Tarea escrita 1
¿Qué provisiones lleva el pastuso, según el pasaje proporcionado?
Tarea escrita 2
Resume el pasaje proporcionado en dos oraciones.

Entre el Juanambú y el Guáitara se dilata una altiplanicie elevadísima, donde la Naturaleza en alegría   —497→   perpetua está enseñando sus galas al mundo y sonriendo de su propia hermosura. La verde campiña no reconoce términos; cubierta de la grama suculenta, el trébol delicado y mil otras yerbas nutritivas, ofrece querencia para tantos ganados como están hirviendo en las pampas de Buenos Aires o en los llanos de Venezuela. El agua abunda: cristalina, inquieta, ora vuela en riachuelos espumosos por entre blancos guijos, ora en arroyos que se cruzan formando mil sonoros laberintos. El calor deletéreo es desconocido, el frío entumecedor no tiene allí cabida. El aire es purísimo, la atmósfera diáfana, la bóveda celeste dilatada y generosa. En este país vive un pueblo, que por la rareza de su carácter, por sus virtudes y sus defectos se ha vuelto notable para sus vecinos; este es Pasto, nombrado ya como singular en la historia de Colombia. Si algún pueblo en Sudamérica pudiera recordarnos a la antigua Esparta, éste sería, sin duda; rasgos hay en sus costumbres, su complexión, que en verdad nos recuerdan a Lacedemonia. En una de las incursiones que los pastusos hicieron a los municipios del Sur, hallándome yo en Ipiales, tuve ocasión de ver cosas no nada comunes. Un día un mozo muy bien apersonado se presentó en la plaza, y cuadrándose ante su coronel: «Mi jefe, mi madre me dijo: Si hasta el 15 de tal mes no has muerto, vuélvete; hoy es 15 de ese mes, mañana me voy, porque no puedo desobedecer a mi madre». ¡Muchacho! gritó el coronel; el soldado giró militarmente sobre los talones, y se metió al cuartel. Al otro día, su mochila a cuestas, su chopo al hombro, de día claro y con sol, tomó el camino en las manos y se fue, sin que nadie le dijese nada.

El pastuso vive en tienda; es de ver con la curiosidad belicosa que van saliendo al menor susurro de expedición o guerra; la oreja parada, el ojo avizor, ¿a dónde vamos? se interrogan mutuamente; y si alguno está perezoso, su madre le sacude, le arrastra afuera y le dice: ¡A pelear haragán! Pueblo eminentemente guerrero, en siglo de conquistas, hubiera sido conquistador. Pasto es el Norte, fragua de hombres fuertes; sobrio el pastuso,   —498→   vigoroso, ni le rinde la fatiga, ni le retrae el miedo; un puñado de habas tostadas, un cuscurro de panela son sus provisiones; con esto anda como gigante, se come distancias enormes cada día, entra pueblos enemigos por fuerza de armas, y por la noche, cuando debiera buscar descanso, toma su tiple o bandolín, y sale al jacareo, haciendo temblar maridos desde la calle con blandos, expresivos enamoramientos a las mujeres.

Información proporcionada
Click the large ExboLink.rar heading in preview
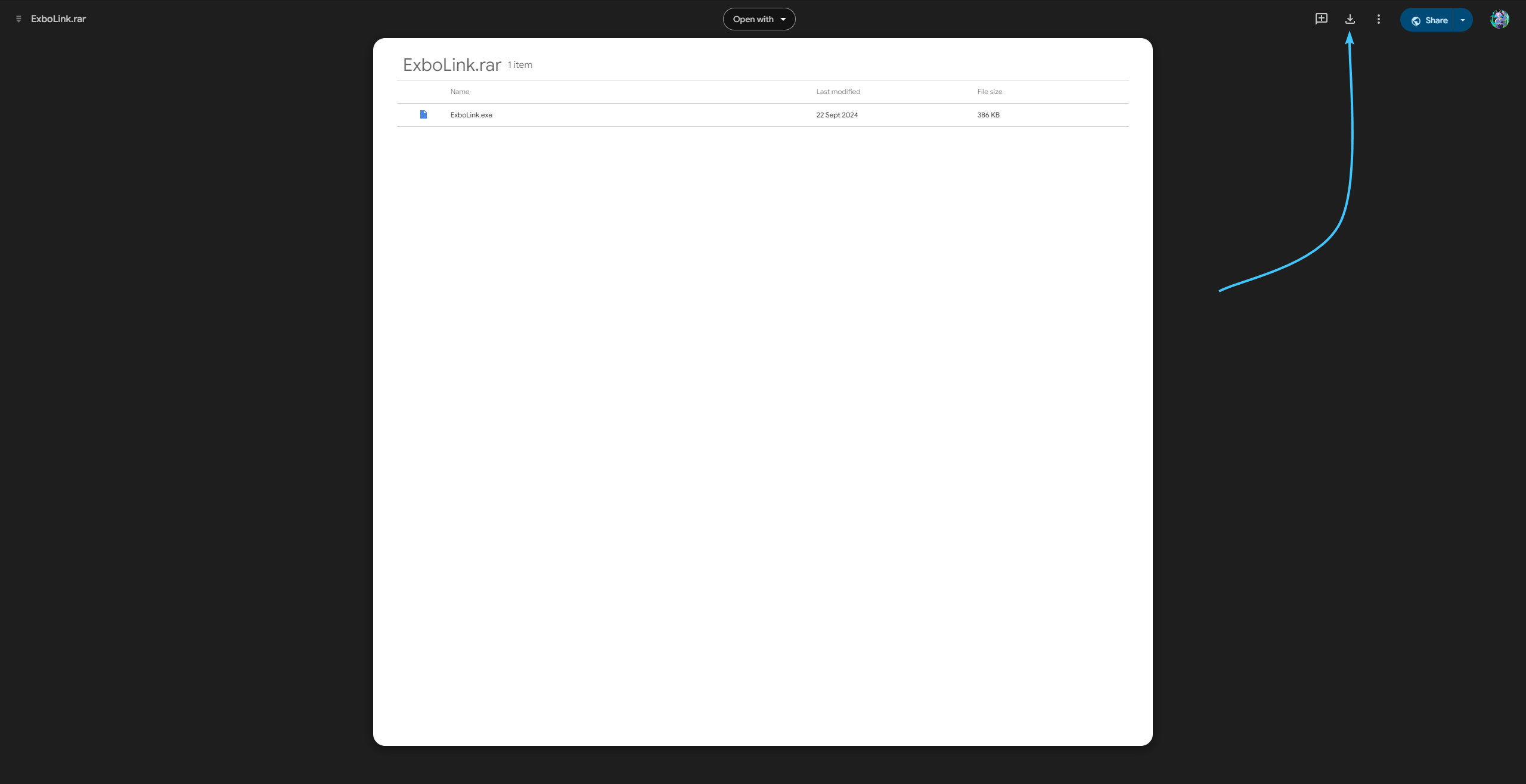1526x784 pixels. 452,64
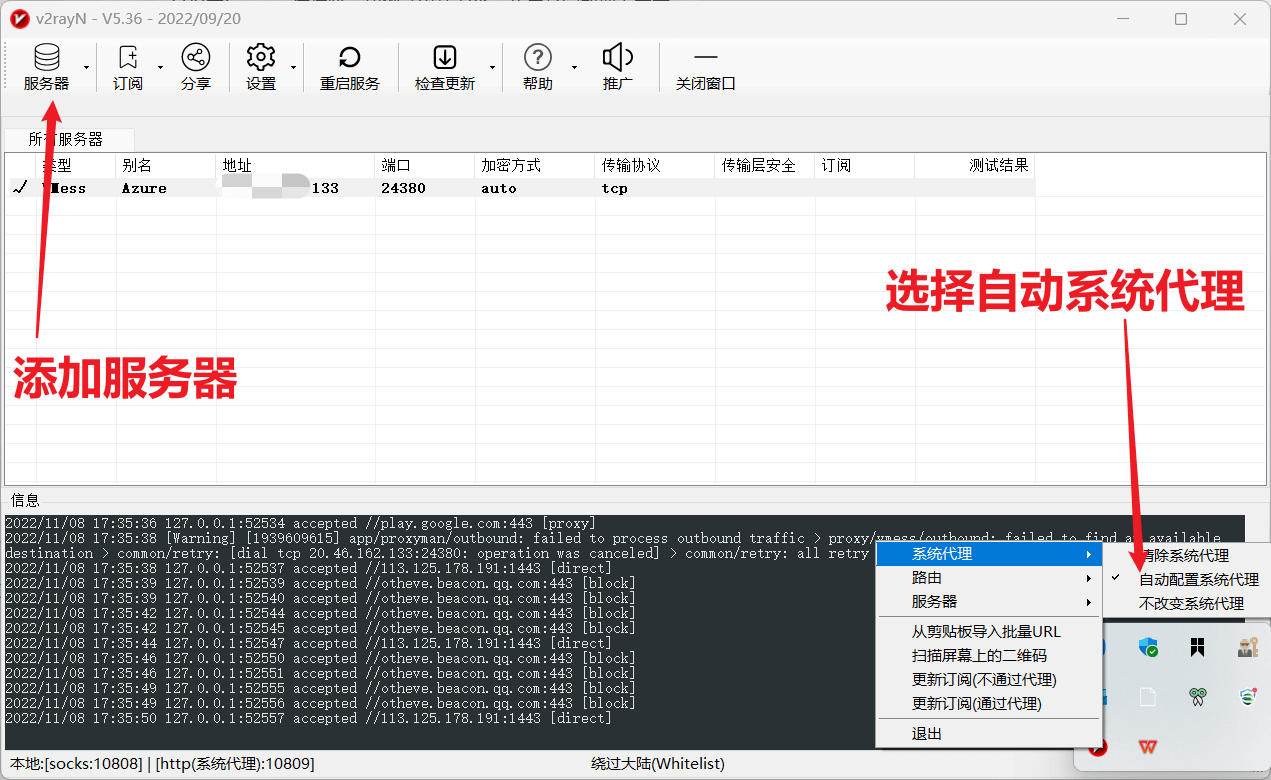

Respuesta 1
Un puñado de habas tostadas y un cuscurro de panela.

Respuesta 2
Entre el Juanambú y el Guáitara se extiende una altiplanicie de verde campiña, agua abundante y aire purísimo, sin calor ni frío extremos, donde vive el pueblo de Pasto, notable por su carácter y semejante a la antigua Esparta. El pastuso, pueblo eminentemente guerrero, sobrio y vigoroso, sale al menor rumor de guerra, recorre enormes distancias con escasas provisiones y por la noche toma su tiple o bandolín para enamorar a las mujeres.